John T. Crews Jr., In the Spotlight
Published in the Memphis Business Journal
Crews came to Burleigh Consulting Group 14 years ago after stints in banking and corporate finance. The banking industry was a customer and marketing oriented environment; corporate finance was very analytical. “Each of my first two jobs offered an outlet for one, but not both of those aspects of my personality,” he says. His job designing and administering retirement plans for companies is a nice melding of those experiences.
Education: Memphis University School; University of Mississippi, B.B.A., University of Memphis, M.B.A.
First job: During college I worked as a masseuse in a local hospital.
Family: Wife, Michelle; two sons, George, age 11, and Tripp, age 15
Like best about job: Meeting with clients and potential clients
Like least about job: Paperwork
Pet peeve: Getting a voicemail to call someone back, but not having a phone number left to call
Most important lesson learned: Be quiet and listen — you can learn a lot about what to do and what not to do.
Person most interested in meeting: George Washington
Most respected competitor: All of them
Career goals: Continue to help companies set up and administer their retirement plans
First choice for a new career: Teaching
Favorite quote: “Be as smart as you can, but remember that it is always better to be wise than smart.” — Alan Alda
Most influential book: The Bible
Favorite cause: Streets Ministries
Favorite status symbol: My wife
Favorite movie: “Caddyshack”
Favorite vacation spot: Anywhere that I can snow ski
Favorite way to spend free time: Hanging out with family and friends at the lake
Favorite stress reducers: Any project involving a boat
Favorite musicians: Ellis and Wynton Marsalis
Automobile: Chevrolet Suburban
What do you know?
In what ways has the current recession impacted people’s attitudes and actions toward retirement planning?

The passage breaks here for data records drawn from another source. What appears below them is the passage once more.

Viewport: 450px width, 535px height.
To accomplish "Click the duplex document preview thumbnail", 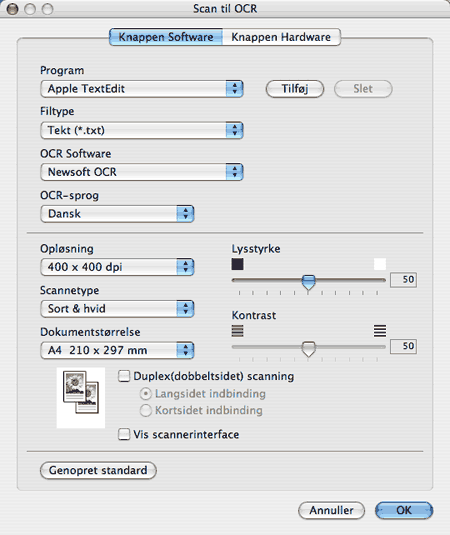I will point(81,397).
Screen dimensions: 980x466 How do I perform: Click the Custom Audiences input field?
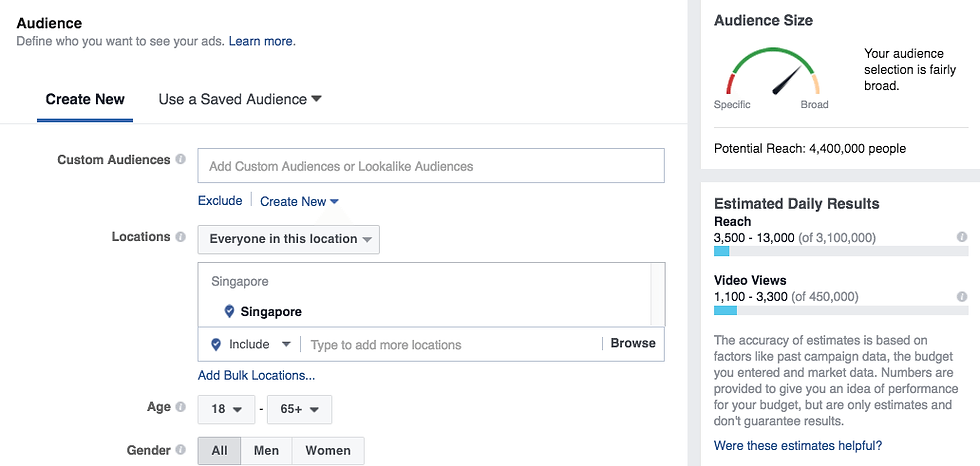click(431, 166)
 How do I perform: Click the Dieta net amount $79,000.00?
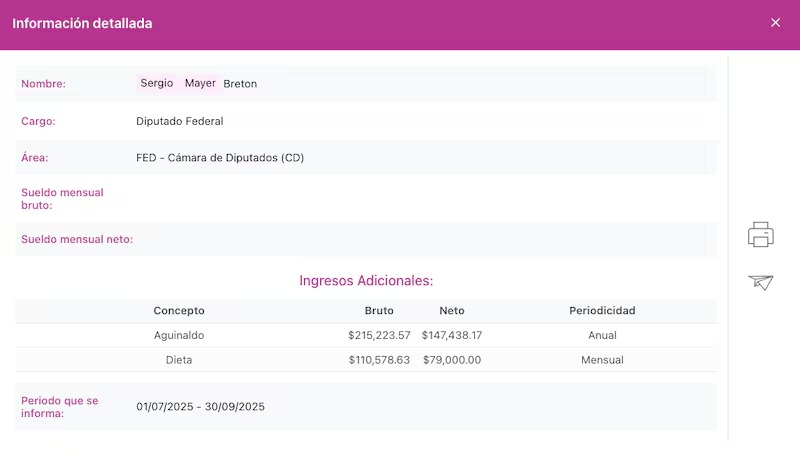pos(452,360)
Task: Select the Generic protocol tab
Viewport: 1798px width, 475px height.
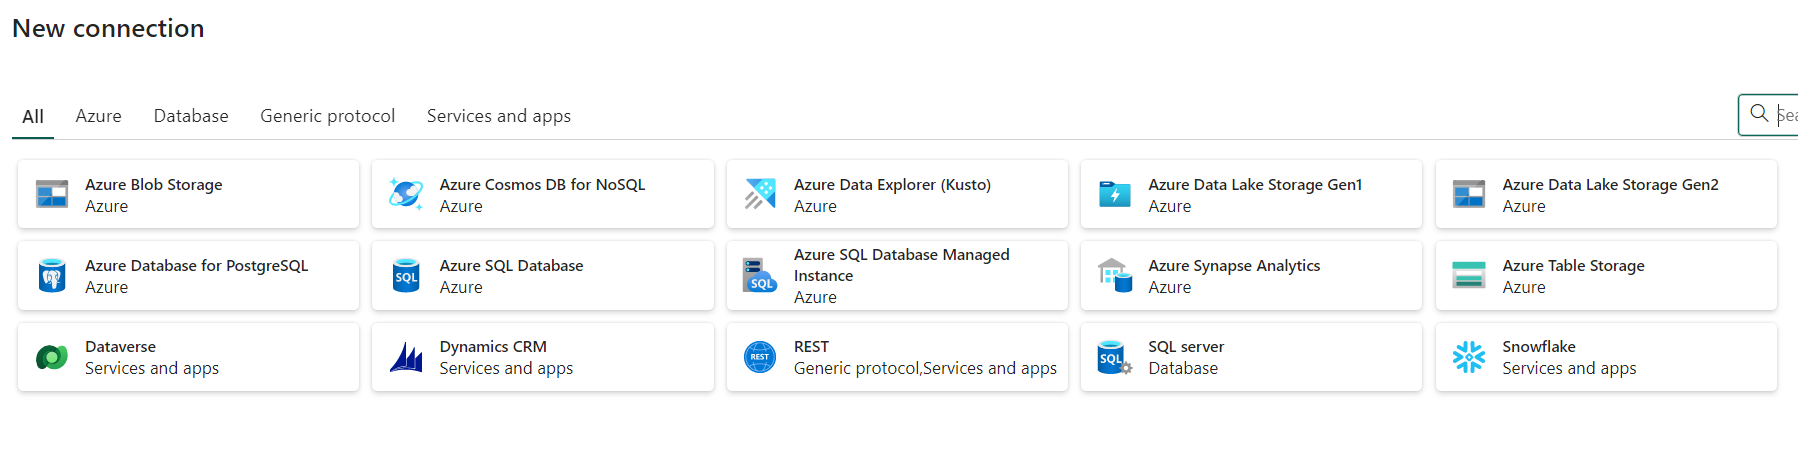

One common theme I have seen is, due to the recession and market drop, everyone is paying more attention to retirement planning. Many people have woken up to the fact that they need to pay attention to the assets that they are accumulating for retirement and how they are saving for retirement. Retirement plan participants are much more interested now in how their retirement plan works and in what they need to be doing in order to maximize their contributions and what their employer provides in the way of contributions through matching or other types of contributions.
Also, due to the market fallout in 2008, many people in retirement plans are interested in learning more about different types of investments available in their plans and how they work or perform in relationship to each other and in different economic environments. Often, people who have traditionally kept their retirement funds primarily in equities are finding the equity markets too volatile for their peace of mind. And people who have traditionally kept their retirement funds more in fixed income instruments are finding fixed income yields to be too low in the current economic climate.
These two phenomena are making more people learn about and try to get comfortable with a more balanced approach to investing.